“PELANTARU…” LA RUINA DE VILLARRICA


026pelantaru-la-ruina-de-villarrica

Se hace difícil comprender que durante tres años, en los que pasaron por Chile tres gobernadores distintos, no se haya realizado un socorro efectivo a Villarrica. O fueron sólo aparentes empujes para tranquilizar sus conciencias, o se presentaron dificultades realmente insuperables. El hecho es que Villarrica quedó totalmente abandonada por las autoridades a su suerte.
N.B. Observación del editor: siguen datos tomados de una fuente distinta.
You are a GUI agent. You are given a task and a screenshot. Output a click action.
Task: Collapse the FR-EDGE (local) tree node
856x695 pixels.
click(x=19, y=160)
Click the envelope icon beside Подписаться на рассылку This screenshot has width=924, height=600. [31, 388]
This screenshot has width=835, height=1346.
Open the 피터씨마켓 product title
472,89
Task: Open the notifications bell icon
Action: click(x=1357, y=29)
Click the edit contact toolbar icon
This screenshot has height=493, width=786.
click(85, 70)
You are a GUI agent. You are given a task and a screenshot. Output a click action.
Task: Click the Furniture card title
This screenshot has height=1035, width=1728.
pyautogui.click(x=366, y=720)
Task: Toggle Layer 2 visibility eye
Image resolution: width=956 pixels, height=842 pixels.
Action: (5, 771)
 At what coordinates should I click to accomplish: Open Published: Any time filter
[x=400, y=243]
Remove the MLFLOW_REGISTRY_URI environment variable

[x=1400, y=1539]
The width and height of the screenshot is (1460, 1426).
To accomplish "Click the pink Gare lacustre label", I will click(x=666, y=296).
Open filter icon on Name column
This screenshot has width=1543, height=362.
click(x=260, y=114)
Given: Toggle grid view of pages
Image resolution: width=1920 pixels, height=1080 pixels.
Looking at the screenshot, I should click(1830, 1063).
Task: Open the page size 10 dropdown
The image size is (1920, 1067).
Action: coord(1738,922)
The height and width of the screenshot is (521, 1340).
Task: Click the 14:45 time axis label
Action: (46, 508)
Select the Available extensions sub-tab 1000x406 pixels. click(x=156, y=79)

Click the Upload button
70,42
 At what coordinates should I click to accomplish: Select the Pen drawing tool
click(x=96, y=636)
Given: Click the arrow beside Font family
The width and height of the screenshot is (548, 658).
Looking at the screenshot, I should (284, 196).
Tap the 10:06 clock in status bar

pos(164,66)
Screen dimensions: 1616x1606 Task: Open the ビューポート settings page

La lucha que libraron sus defensores fue homérica y constituye una demostración más del heroísmo castellano que raya en lo sublime. Se encontraron en ella  la tenacidad y energía española con la voluntad acerada de los araucanos resueltos a hacer caer la plaza. Los acontecimientos que se registraron son dignos de relatarse con minuciosidad, para que el lector pueda formarse una idea cabal de la bravura y decisión de los bandos.

Los indios habían arrasado con toda la ciudad y sus pobladores se hallaban reducidos a un pequeño fuerte, sin medios de comunicarse con las otras plazas ni de procurarse alimentos. Pelantaru se había retirado con sus tropas, pero dejó establecido un cerco invisible que impedía salir en busca de víveres o enviar mensajeros.

Pronto, la situación se hizo insostenible. Los alimentos se acabaron y el hambre comenzó  a apretarles a tal extremo que deseaban se produjeran escaramuzas con los indios para matarle algún caballo que les sirviera de comida. Sin embargo, los españoles demostraron más que nunca la firmeza y el valor de castilla. Los capitanes alentaban a diario a los soldados y les instaban a no descuidar la vigilancia en ningún momento. Uno de ellos, de apellido Tejeda, se las arregló para reunir cuanto elemento metálico encontró, incluyendo las campanas, y luego fundirlo todo, forjó dos cañones que más tarde les fueron de gran utilidad.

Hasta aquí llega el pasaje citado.